[[ Data supplied, beginning ]]

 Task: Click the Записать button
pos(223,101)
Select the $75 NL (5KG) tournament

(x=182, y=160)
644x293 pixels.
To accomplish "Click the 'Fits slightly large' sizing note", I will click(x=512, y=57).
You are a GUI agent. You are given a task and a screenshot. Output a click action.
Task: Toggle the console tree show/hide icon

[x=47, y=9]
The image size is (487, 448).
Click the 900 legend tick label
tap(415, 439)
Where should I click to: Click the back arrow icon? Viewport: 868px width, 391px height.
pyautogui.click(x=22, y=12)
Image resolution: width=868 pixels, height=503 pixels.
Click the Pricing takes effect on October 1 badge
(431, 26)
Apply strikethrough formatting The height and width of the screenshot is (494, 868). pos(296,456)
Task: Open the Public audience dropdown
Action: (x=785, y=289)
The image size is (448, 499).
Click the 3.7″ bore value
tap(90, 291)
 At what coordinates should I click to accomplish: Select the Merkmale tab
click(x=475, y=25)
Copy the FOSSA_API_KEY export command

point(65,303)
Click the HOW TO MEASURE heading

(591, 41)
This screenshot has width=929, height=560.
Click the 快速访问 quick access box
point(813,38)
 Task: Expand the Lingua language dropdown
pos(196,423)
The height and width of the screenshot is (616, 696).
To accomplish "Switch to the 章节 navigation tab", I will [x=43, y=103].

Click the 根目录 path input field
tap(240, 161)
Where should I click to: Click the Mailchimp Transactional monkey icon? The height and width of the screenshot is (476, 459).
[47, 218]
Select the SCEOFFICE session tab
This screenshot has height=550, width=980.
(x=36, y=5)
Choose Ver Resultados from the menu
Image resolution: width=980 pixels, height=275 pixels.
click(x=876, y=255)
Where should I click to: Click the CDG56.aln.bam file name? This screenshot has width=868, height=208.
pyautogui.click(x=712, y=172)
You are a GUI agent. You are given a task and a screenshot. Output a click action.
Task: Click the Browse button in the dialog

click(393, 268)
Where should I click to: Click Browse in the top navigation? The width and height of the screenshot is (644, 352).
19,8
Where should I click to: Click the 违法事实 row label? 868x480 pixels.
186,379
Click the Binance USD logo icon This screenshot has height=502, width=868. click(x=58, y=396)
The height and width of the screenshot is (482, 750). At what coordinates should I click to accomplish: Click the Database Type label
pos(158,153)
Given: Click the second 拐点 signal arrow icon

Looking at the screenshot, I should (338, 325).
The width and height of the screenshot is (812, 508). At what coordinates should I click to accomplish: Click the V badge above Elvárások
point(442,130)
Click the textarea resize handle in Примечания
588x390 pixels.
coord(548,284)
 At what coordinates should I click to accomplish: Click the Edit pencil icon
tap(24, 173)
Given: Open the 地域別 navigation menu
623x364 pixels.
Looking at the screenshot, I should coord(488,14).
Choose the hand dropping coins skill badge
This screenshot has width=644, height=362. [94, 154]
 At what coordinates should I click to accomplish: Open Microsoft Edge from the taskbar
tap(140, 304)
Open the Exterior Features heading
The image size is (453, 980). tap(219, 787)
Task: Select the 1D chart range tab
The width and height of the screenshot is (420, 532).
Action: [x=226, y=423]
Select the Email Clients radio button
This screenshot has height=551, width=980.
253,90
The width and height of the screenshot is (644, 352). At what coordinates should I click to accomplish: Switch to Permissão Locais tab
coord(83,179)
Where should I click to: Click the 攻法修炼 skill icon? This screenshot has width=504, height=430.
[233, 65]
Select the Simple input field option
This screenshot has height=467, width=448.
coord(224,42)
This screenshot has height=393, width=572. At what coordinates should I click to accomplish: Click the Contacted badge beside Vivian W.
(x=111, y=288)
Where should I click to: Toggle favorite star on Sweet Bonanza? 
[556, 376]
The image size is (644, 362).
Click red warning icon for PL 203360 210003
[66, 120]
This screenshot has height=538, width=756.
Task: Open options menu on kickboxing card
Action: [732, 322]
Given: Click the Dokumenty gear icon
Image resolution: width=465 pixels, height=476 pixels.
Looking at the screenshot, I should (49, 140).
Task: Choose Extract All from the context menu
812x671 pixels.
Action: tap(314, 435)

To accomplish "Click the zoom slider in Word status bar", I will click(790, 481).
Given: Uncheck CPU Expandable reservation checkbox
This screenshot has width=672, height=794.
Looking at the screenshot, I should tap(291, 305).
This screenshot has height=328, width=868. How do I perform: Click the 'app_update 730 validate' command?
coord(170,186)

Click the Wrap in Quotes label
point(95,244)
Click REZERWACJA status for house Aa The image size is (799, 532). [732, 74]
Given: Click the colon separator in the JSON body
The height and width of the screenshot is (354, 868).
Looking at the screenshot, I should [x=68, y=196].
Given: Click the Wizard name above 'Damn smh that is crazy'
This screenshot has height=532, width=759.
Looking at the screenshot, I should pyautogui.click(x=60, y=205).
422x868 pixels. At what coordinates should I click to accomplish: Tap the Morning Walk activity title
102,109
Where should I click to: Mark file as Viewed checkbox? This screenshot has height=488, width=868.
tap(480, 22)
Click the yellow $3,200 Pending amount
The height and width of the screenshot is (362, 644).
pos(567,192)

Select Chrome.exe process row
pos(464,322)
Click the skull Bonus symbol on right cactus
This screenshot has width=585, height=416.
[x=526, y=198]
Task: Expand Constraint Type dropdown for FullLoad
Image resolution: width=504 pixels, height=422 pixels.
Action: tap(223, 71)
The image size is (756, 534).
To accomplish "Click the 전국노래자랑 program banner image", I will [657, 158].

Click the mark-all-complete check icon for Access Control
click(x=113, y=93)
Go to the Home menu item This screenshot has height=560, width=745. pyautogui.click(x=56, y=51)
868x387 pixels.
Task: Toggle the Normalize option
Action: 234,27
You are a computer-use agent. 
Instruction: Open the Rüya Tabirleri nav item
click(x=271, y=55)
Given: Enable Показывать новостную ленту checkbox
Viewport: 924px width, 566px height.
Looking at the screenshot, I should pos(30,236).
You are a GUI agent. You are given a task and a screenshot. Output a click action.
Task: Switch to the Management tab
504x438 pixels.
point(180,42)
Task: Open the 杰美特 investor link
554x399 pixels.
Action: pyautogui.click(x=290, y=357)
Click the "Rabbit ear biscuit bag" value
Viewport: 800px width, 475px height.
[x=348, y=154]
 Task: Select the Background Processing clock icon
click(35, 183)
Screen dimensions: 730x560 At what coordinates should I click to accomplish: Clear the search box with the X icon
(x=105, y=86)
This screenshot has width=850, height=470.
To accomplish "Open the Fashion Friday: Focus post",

[[ Data supplied, end ]]

Only a number belongs in the answer: the number of lines in the preceding data that hold "will".

4